I’ve kind of ended up alluding to two major pieces of recent drama: the termination of Hololive’s Uruha Rushia, and the doxxing of Wactor’s Shino Laila. The Rushia termination I think has already been discussed in the comments here, but this analysis of the situation by u/sulendil – one apparently drawn from stuff I’ve written on Qing history on r/AskHistorians! – I think is relevant to what I’ve said above, in that it argues Mikeneko, the (pseudonymous) talent behind Rushia, screwed up in failing to properly acknowledge the divide between the two personas and trying to fix a potential scandal with one through activities on the other. The WACTOR doxxing is its own kettle of worms/can of fish which u/LordMonday brought up on a scuffles thread here. What’s interesting with the WACTOR incident is that you can see how there was a certain sort of financial rationale explaining why they had this kind of non-compete clause: if you are doing monetised streams as a VTuber at the agency, and as a different VTuber outside the agency, anyone wanting to financially support the talent would naturally send any donations the way of the non-agency account which deprives the company of its cut. I can think of at least one Hololive member who does actual face streams occasionally on her alt channel, but these are unmonetised perhaps for that very reason – quite plausibly not contractually but still out of a sort of ethical concern. Also, whether intentionally or otherwise, this dox has essentially allowed Laila to port much of her audience over. It’s still an incredibly shitty thing to do, though, even if it has raised interesting questions of how to work out the underlying problem.
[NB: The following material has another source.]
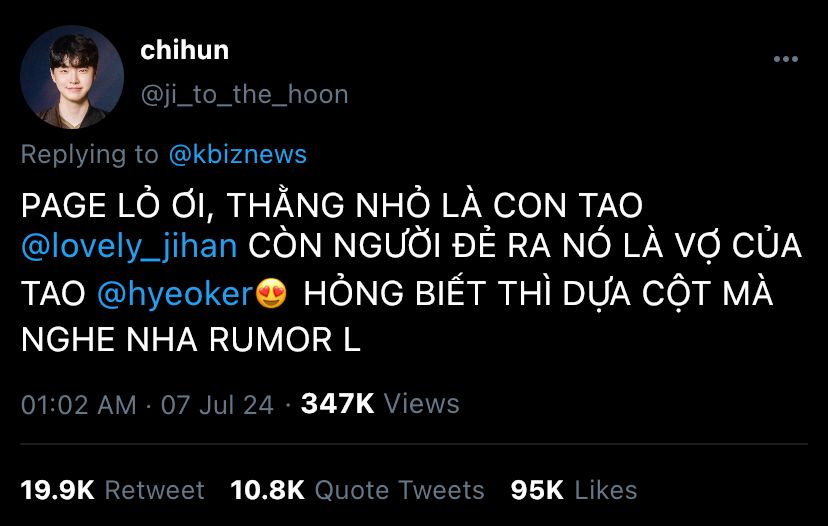
Task: Open the @kbiznews reply mention
Action: click(238, 154)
—– 223.7 —–2022-03-17 14:21:15+08:00:
Funnily enough you’re not the only person to suggest I write a full top-level, so I’m now working on that based on an old draft of something I wrote but never got round to completing. I don’t know how much more I can insert in terms of shenanigans although I can always frame it as Hobby History instead…
—– 223.8 —–2022-03-17 16:45:05+08:00:
There’s just a lot of VTuber watchers on Reddit and especially on HobbyDrama I suppose.